An exact transcription of the records is required, minus any images.
BEGIN Recorded data
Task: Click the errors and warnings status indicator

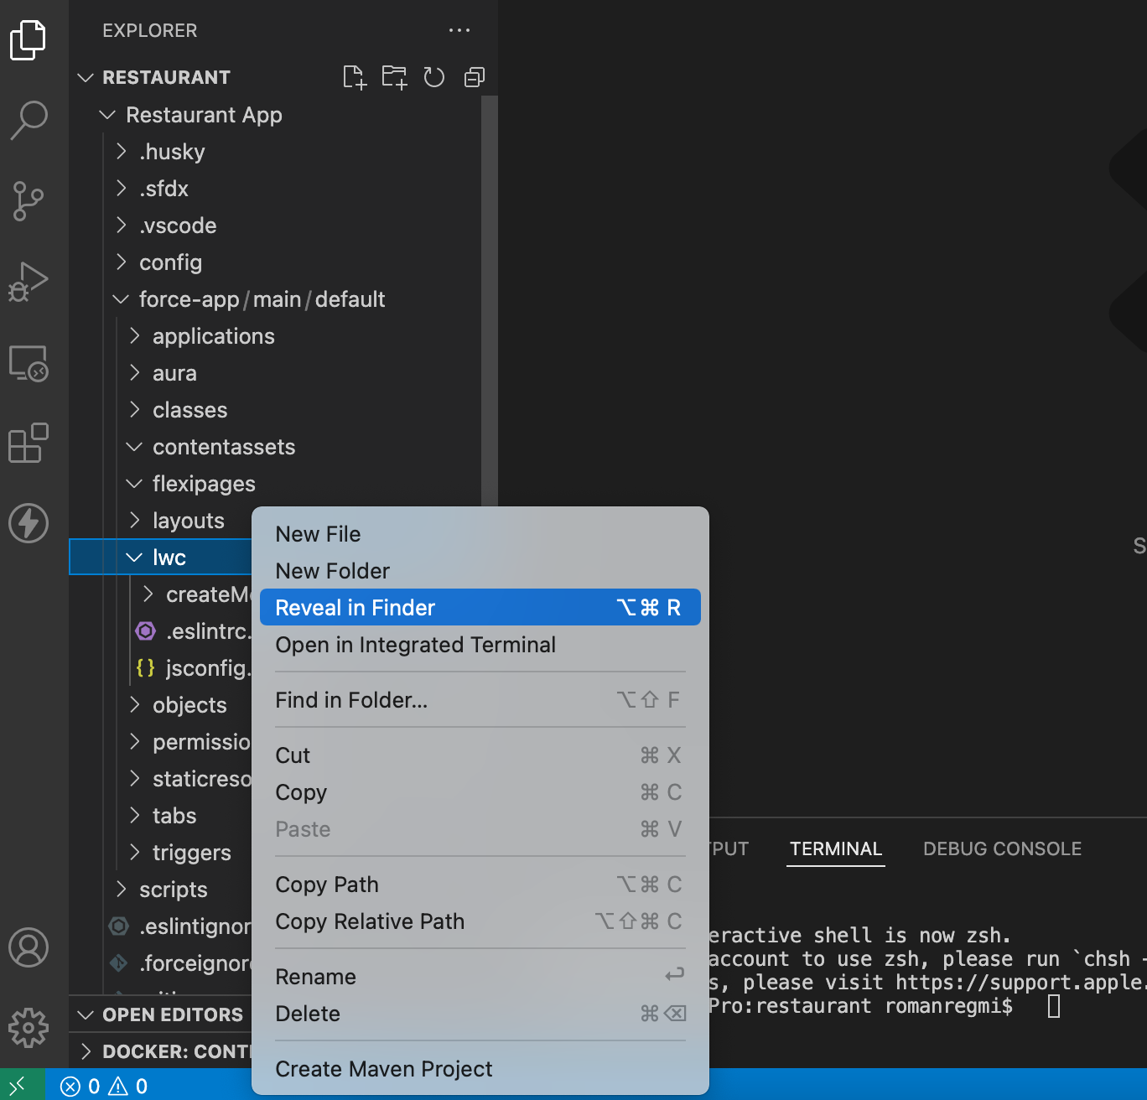Action: pyautogui.click(x=104, y=1087)
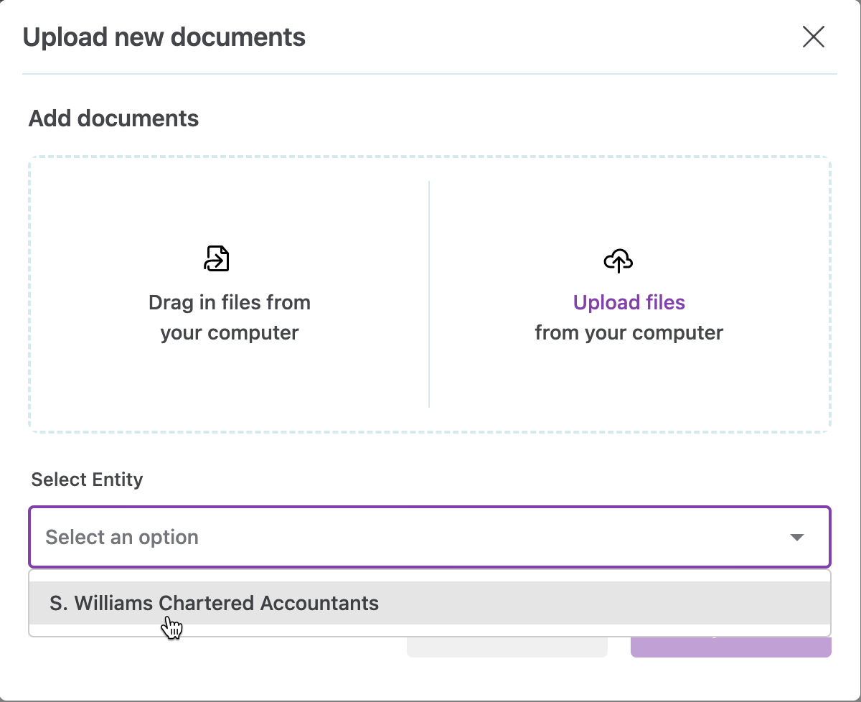Choose S. Williams Chartered Accountants option
Image resolution: width=861 pixels, height=702 pixels.
coord(215,603)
END Recorded data
▶ **Task answer**:
Task: Click the errors and warnings status indicator

Action: pyautogui.click(x=104, y=1087)
Choose S. Williams Chartered Accountants option
Image resolution: width=861 pixels, height=702 pixels.
coord(215,603)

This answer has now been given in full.